From   Neil Shephard <[email protected]>
To   [email protected]
Subject   Re: st: RE: Finding Stata commands
Date   Mon, 4 Oct 2010 12:33:44 +0000

On Mon, Oct 4, 2010 at 12:16 PM, Tim <[email protected]> wrote:
> out why. So here's a summary.
> Monitoring Statalist is great for learning what is available (both in terms
> of techniques and in Stata commands). But this is a very active list and I
> only read posts where the title relates to something I am working on. I
> would search the archives if I were trying a new type of analysis. But I
> would not have searched for -psmatch2- and I dispute that "most users" would
> have.
>
> I don't expect Stata or Statalist to give me the best analysis for my
> problem.

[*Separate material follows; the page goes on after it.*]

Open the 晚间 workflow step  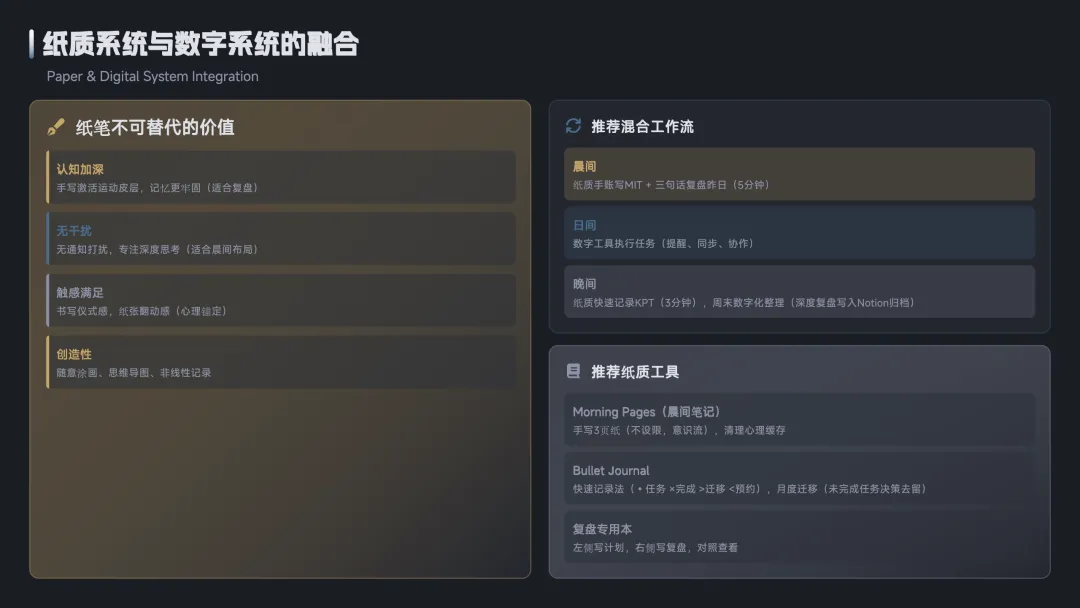(x=799, y=292)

But if I decide I want to do (for example) propensity weighting, I
> would hope -findit-  would give appropriate results. And I still wonder why
> I have never heard of -psmatch2- when (according to Statalist) most Stata
> users interested in propensity matching would look for -psmatch2-.
>

Looks like part of your message was truncated.

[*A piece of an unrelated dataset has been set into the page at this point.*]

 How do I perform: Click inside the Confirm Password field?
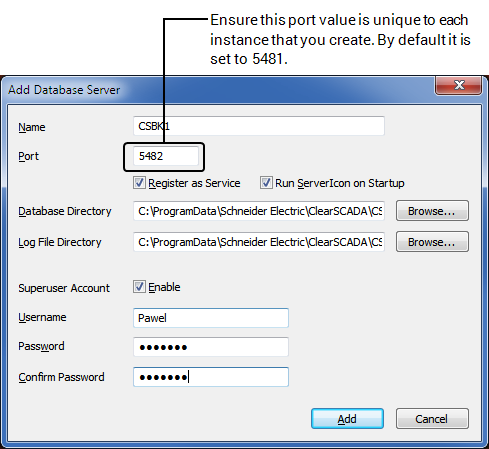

However, you don't need to know the existence of -psmatch2- as a
user-written module for Stata (or any other name that a user has given
their command) in advance of searching for it as the following link
demonstrates....

Propensity matching --> http://tinyurl.com/36ohbso
Propensity weighting --> http://tinyurl.com/2ejmo5r

..the results of which hint at -psmatch- and various other results.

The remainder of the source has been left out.